BRIEF:
Please return all lines from the records below that include the string "computer".

SOURCE MATERIAL:
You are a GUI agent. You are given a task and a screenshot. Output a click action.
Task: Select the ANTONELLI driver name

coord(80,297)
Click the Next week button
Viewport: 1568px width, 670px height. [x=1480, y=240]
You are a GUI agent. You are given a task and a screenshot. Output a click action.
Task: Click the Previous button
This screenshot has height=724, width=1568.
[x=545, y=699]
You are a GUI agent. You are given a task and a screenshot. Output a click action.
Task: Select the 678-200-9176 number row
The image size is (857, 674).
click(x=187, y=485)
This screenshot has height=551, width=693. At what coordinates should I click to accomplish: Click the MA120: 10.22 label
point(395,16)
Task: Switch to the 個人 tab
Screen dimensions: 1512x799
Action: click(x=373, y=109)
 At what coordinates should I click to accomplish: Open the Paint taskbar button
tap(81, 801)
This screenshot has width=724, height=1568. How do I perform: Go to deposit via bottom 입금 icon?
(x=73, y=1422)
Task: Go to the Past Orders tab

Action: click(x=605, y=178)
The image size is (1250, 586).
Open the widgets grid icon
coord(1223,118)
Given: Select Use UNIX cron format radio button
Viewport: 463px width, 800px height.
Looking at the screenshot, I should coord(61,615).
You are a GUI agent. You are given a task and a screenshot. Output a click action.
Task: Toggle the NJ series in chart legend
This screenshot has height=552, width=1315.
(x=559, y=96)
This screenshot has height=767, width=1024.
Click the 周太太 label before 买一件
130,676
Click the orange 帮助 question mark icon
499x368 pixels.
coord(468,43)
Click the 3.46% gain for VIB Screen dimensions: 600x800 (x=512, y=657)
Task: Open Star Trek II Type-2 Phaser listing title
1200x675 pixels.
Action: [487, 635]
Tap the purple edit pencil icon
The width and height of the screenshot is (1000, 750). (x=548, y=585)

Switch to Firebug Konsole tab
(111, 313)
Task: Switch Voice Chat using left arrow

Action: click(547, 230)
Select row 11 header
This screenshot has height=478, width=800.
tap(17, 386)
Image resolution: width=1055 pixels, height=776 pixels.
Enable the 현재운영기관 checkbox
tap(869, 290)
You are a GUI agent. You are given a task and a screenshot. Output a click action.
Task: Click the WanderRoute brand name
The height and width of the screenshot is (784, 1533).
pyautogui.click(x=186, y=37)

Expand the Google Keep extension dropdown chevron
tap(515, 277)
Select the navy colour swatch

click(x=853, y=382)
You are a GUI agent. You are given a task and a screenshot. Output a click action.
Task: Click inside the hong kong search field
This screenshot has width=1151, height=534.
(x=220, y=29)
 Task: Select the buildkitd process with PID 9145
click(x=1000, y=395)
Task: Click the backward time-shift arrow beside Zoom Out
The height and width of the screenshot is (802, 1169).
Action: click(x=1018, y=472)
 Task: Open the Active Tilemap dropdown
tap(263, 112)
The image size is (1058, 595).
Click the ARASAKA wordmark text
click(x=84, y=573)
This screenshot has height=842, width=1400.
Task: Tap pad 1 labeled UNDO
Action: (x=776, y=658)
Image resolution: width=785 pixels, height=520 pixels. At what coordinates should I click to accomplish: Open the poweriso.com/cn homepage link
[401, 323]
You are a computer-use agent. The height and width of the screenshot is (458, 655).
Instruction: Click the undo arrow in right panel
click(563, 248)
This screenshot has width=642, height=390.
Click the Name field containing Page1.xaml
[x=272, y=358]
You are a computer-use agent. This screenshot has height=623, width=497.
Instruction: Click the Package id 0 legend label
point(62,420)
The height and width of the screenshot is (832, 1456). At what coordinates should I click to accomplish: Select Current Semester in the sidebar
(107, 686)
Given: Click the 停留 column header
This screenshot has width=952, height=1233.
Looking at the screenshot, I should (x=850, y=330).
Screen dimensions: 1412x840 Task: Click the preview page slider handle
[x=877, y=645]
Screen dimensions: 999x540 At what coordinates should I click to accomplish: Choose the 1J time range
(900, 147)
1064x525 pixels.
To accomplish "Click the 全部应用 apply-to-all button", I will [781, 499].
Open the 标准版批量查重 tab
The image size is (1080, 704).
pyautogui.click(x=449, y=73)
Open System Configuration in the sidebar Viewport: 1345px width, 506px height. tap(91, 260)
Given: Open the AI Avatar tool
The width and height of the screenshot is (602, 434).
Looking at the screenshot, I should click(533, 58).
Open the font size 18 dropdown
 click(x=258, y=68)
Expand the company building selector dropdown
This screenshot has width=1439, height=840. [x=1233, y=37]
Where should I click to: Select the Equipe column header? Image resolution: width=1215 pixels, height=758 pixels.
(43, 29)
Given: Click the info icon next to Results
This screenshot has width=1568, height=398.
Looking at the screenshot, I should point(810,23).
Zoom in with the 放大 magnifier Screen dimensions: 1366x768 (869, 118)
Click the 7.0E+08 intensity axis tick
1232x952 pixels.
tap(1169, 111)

SOLUTION TO THIS PROBLEM:
You are a computer-use agent. The height and width of the screenshot is (458, 655).
You are a computer-use agent. This screenshot has height=623, width=497.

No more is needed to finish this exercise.